Exercise details
Below are the records; retype them exactly and omit each picture.
------
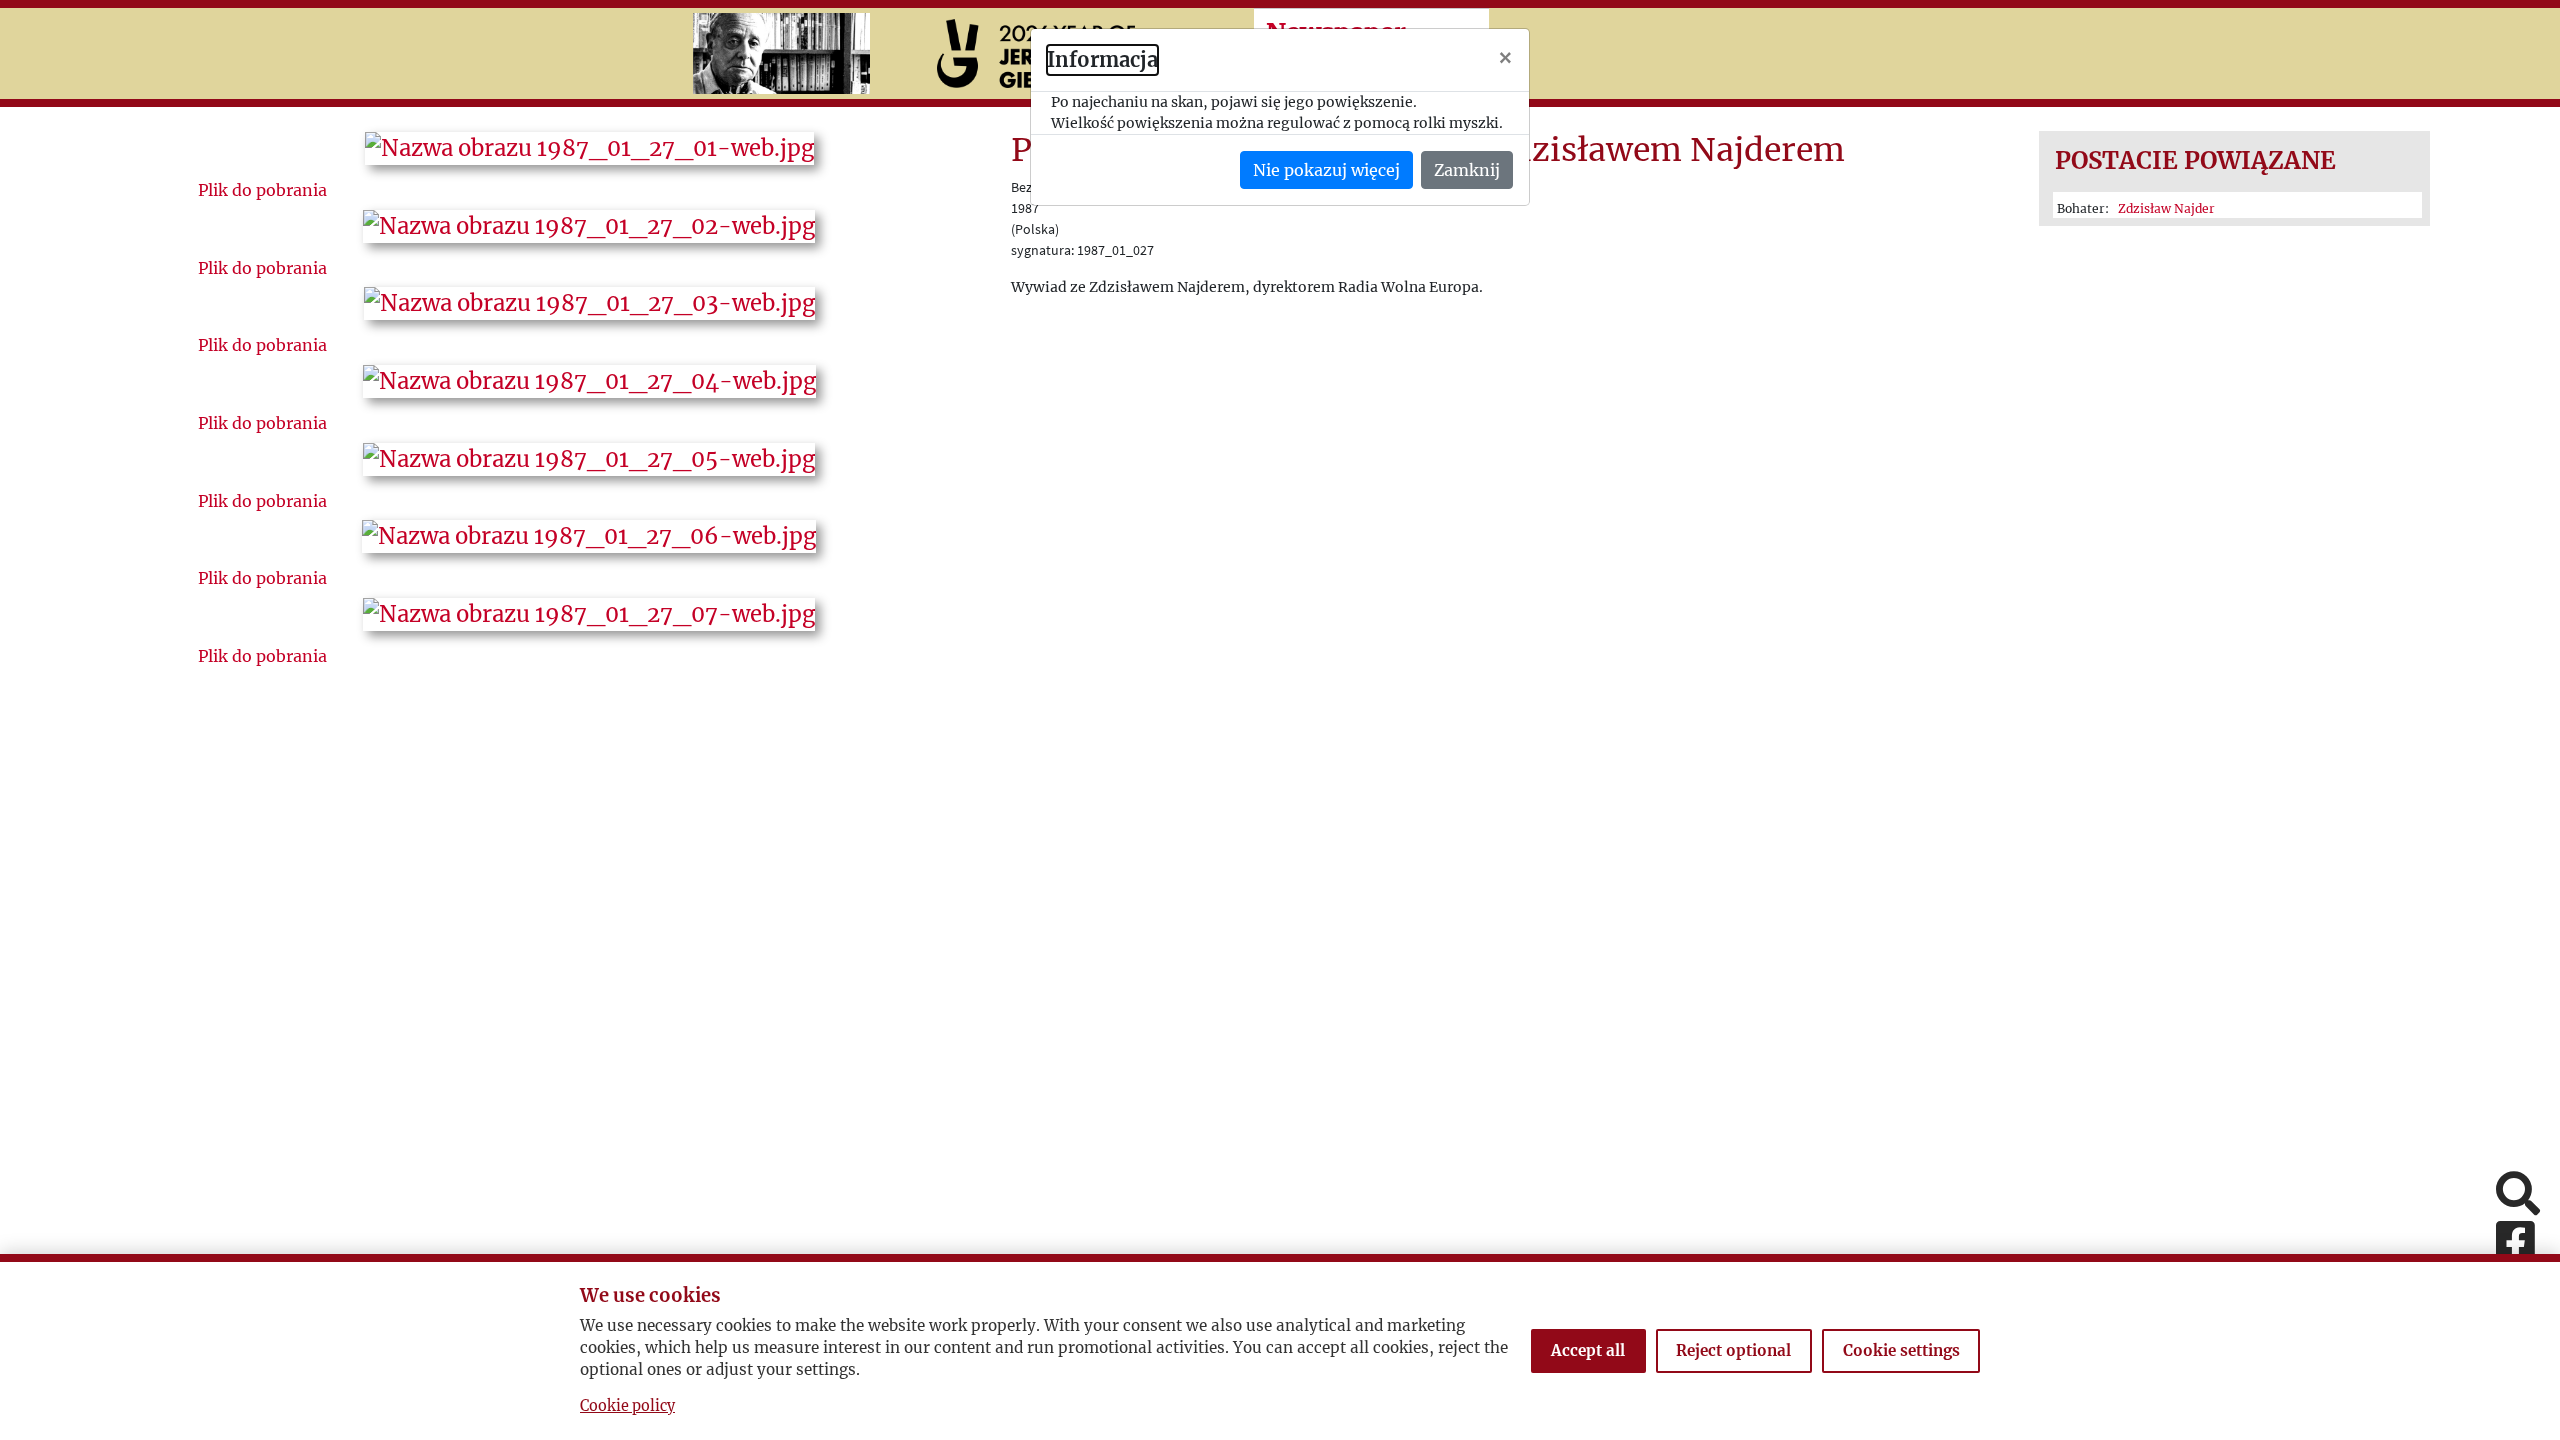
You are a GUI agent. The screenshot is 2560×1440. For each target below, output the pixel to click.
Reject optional (1733, 1350)
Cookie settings (1901, 1350)
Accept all (1588, 1350)
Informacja (1102, 59)
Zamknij (1467, 170)
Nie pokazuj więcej (1326, 170)
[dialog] (1280, 720)
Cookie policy (627, 1406)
------
Response for this exercise
You are a GUI agent. The screenshot is 2560×1440. For each target below, output the pixel to click.
Reject optional (1733, 1350)
Cookie settings (1901, 1350)
Accept all (1588, 1350)
Informacja (1102, 59)
Zamknij (1467, 170)
Nie pokazuj więcej (1326, 170)
[dialog] (1280, 720)
Cookie policy (627, 1406)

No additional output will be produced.